Even a short, one-time burst of exercise can boost parts of the brain responsible for executive function such as decision-making and focus, a study suggests.
While other studies have showed brain-health benefits after 20-minutes of a single-bout of exercise, this study, published in the journal Neuropsychologia, suggests even 10 minutes of aerobic activity can prime the parts of the brain that help us focus.
“Some people cannot commit to a long-term exercise regime because of time or physical capacity,” said Matthew Heath, from the University of Western Ontario in Canada. “This shows that people can cycle or walk briskly for a short duration, even once, and find immediate benefits,” Heath said.

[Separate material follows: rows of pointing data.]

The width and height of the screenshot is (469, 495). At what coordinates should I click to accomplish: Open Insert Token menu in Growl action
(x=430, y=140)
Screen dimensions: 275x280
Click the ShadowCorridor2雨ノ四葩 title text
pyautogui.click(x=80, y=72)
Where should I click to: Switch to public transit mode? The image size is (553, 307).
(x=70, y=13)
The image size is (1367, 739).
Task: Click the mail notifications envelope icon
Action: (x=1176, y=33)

During the study, participants either sat and read a magazine or did 10 minutes of moderate-to-vigorous exercise on a stationary bicycle.

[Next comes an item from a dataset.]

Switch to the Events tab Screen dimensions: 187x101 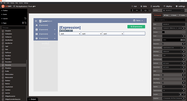point(174,15)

Following the reading and exercise session, the researchers used eye-tracking equipment to examine participants’ reaction times to a cognitively demanding eye movement task. The task was designed to challenge areas of the brain responsible for executive function such as decision-making and inhibition.
“Those who had exercised showed immediate improvement. Their responses were more accurate and their reaction times were up to 50 milliseconds shorter than their pre-exercise values. That may seem minuscule but it represented a 14 per cent gain in cognitive performance in some instances,” said Heath.